2012/6/29

2297:183号  

 「Stereo Sound」183号の特集記事は「現代パワーアンプのサウンドイメージ」。200万円未満13モデル、200万円以上12モデルの計25モデルの高級パワーアンプが取り上げられている。

 こういった特集記事はある意味定番である。「ありがちな・・・」といった印象で記事を読み始めたが、「あれ・・・」「いいの、これ・・・」「結構本音で書いているような・・・」「ここまで書くと広告来なくなるんじゃない・・・」と途中から興味深くなってきた。

 「これはきっと編集方針というか、記事を書く上での方針のようなものがはっきり変わったはず・・・」そう思った。

 いわゆる「提灯記事」に毛が生えたようなものばかり書いていたのでは、下がる一方の発行部数を維持することはできない、との判断があったのかもしれない。

 印象が良くなかったものはずばりと指摘し、印象が良かったものはしっかりと褒める。随分メリハリのある記事になっていた。

 「総じて繊細な表現力に乏しく、ここでは質より量を優先した大味な音と言わざるを得ない」「音楽としてのダイナミックな盛り上がりとは違って、爆発的な凄さに終わる。またオーケストラのような大編成曲では、表情や音色の幅が狭い印象で、表現の多彩さに欠ける。いったいどうしたのだろう。」

 そういった表現が幾つかのパワーアンプの試聴記事にまぎれているのである。「ここにもある・・・これもそういった表現かな・・・ちょっとオブラードにはくるんではあるが・・・」褒め言葉ではない表現を見つけては、楽しんでいた。
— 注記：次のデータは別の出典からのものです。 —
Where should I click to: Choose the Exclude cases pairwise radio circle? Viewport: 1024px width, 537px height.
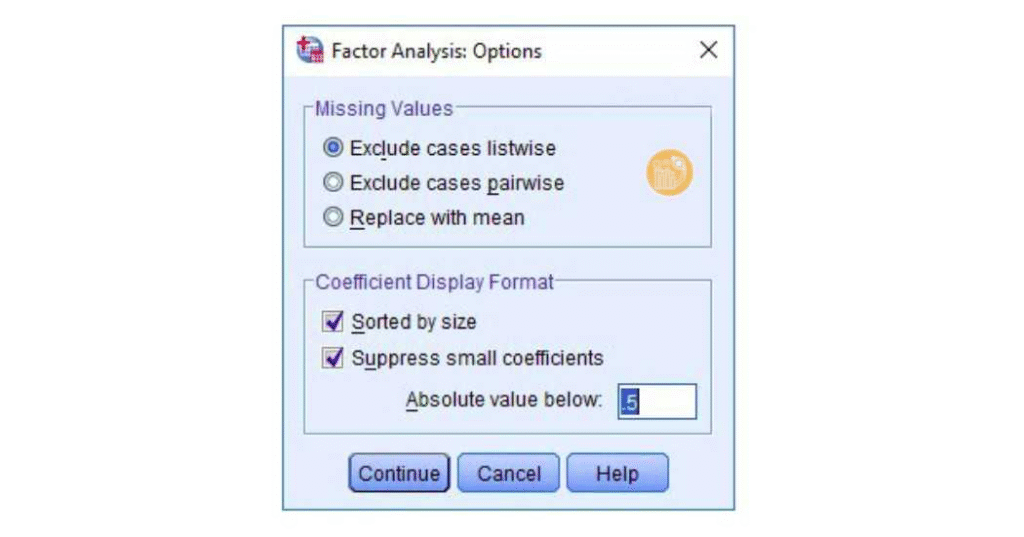click(x=334, y=183)
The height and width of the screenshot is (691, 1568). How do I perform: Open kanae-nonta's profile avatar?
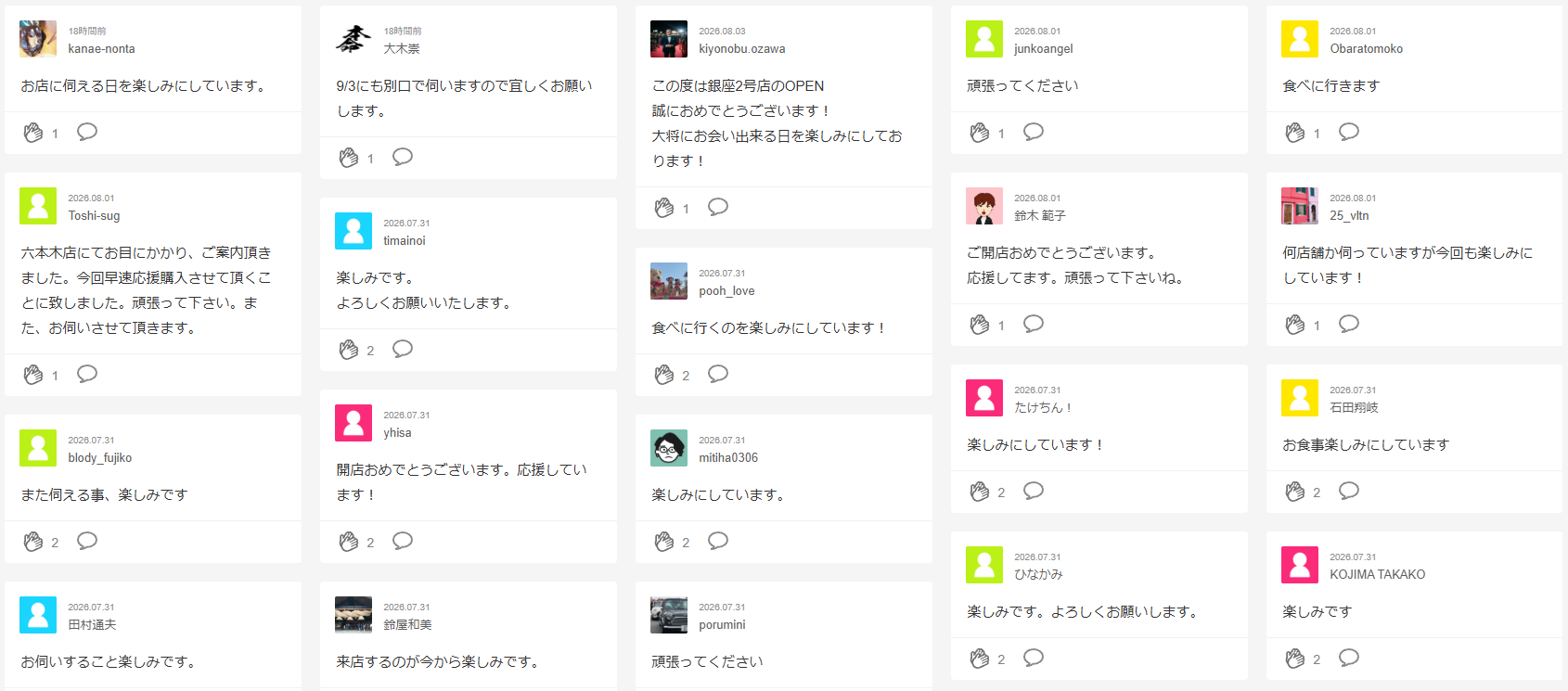click(38, 39)
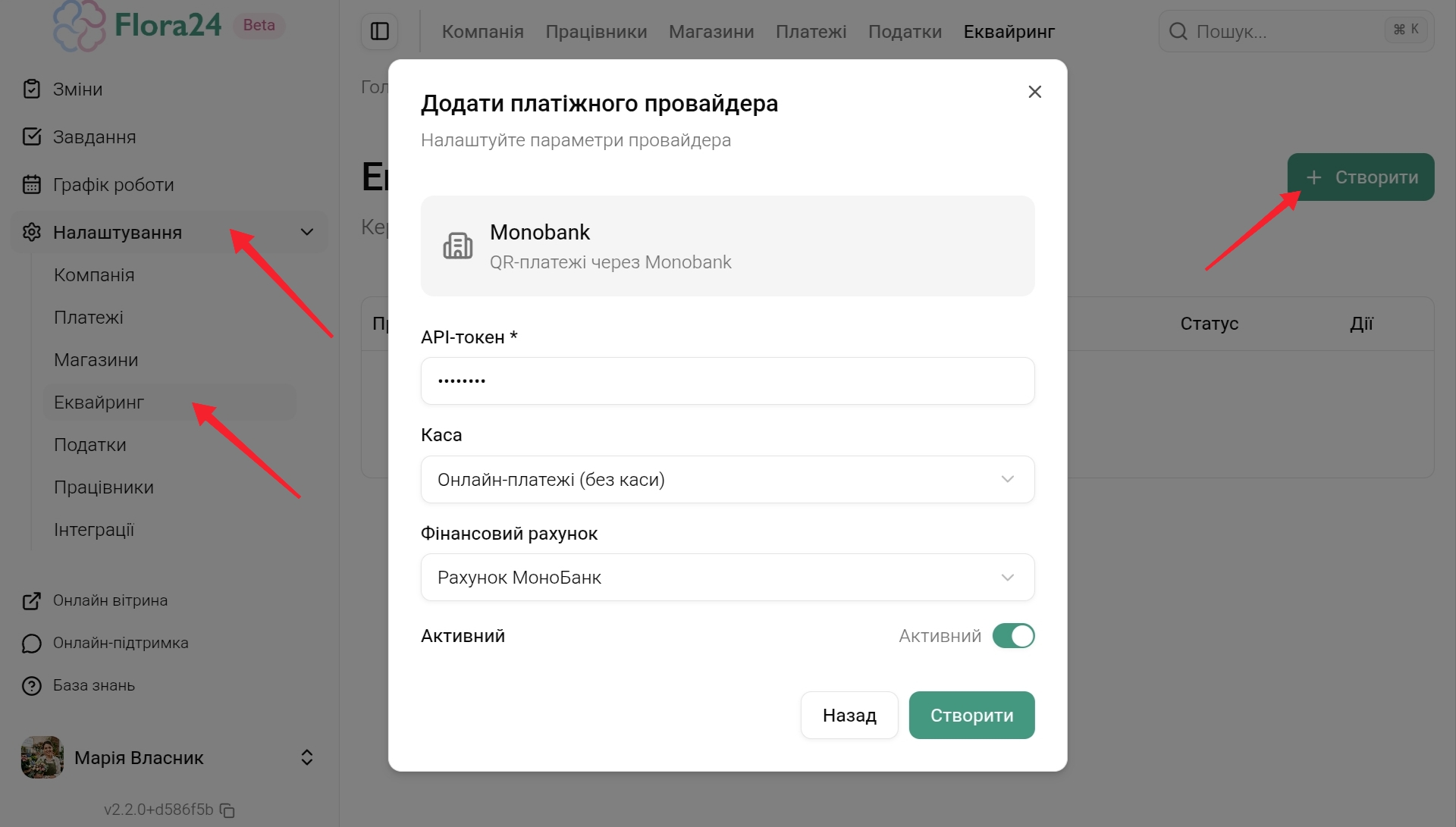Open the Фінансовий рахунок dropdown
Image resolution: width=1456 pixels, height=827 pixels.
pos(727,578)
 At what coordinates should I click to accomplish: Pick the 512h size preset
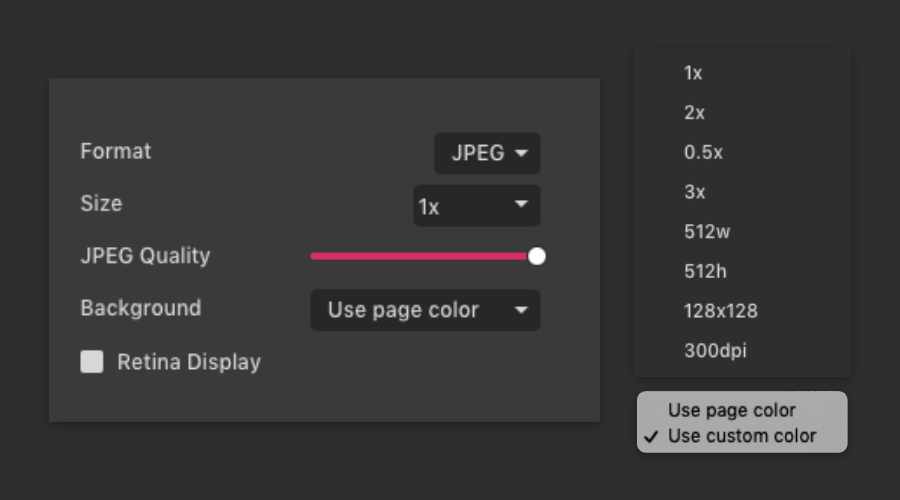706,271
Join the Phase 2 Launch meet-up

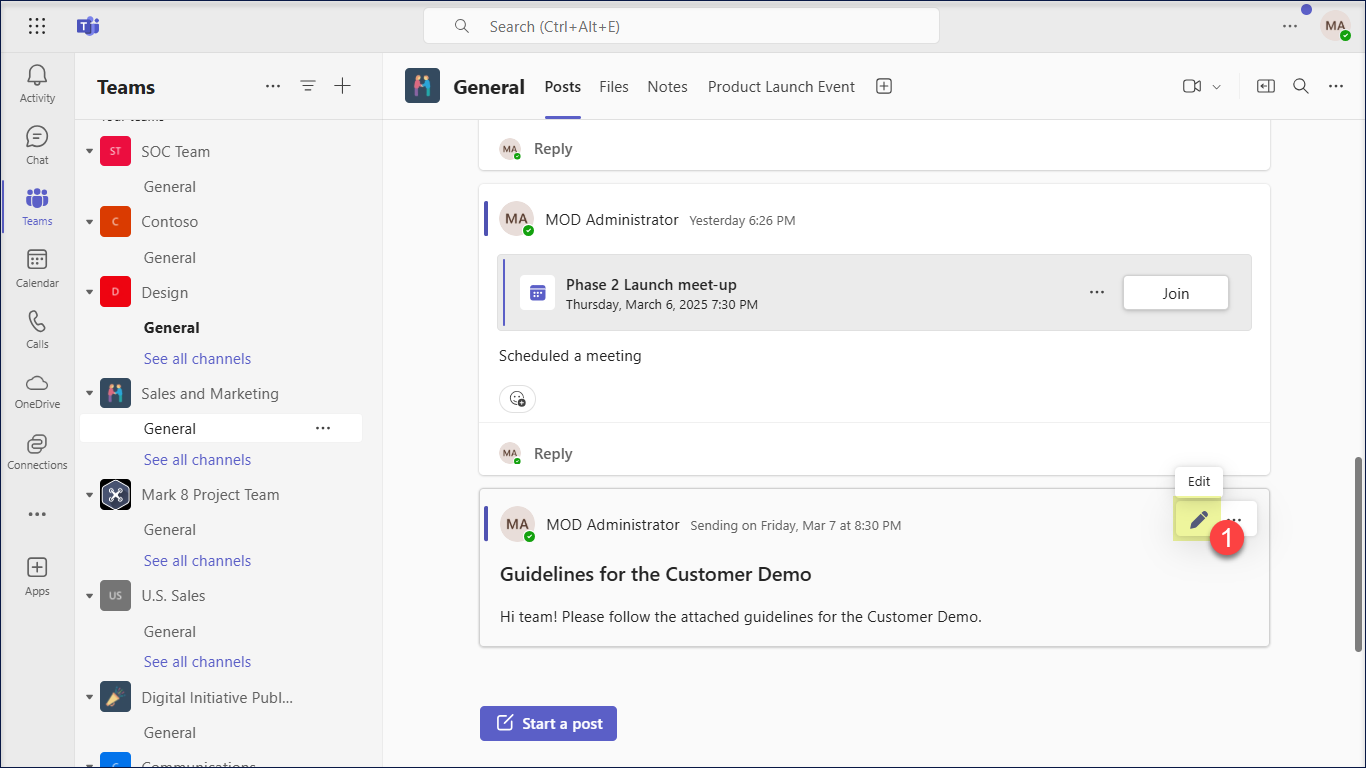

 オーディオ雑誌に載っている試聴記事というものは、紋切り型というか、読んでもほとんど記憶に残らないものが多い。そういった記事ばかりだと、だんだん興味は薄れてきてしまう。今回のようにしっかりとメリハリをつけてもらえると、なんとなく信憑性が高くなるような気がしてくる。

 「今後もこういった方針で記事を書いてほしいな・・・」そう思った。そんなメリハリのある今回の特集記事で、べた褒めされていたのが、FIRST WATT「SIT1」。出力10Wという異例の小出力アンプである。

 ネルソン・パスのプライベートブランドであるFIRST WATTから出た新製品である。見た目は無骨。よく言えばシンプル。

 「大傑作である。」「オーディオ装置で音楽を聴く素晴らしさを再認識させた感動的な音である。」そういった表現が並んでいた。今回の特集記事のなかでは「本当ではないか・・・」といった気にさせるのである。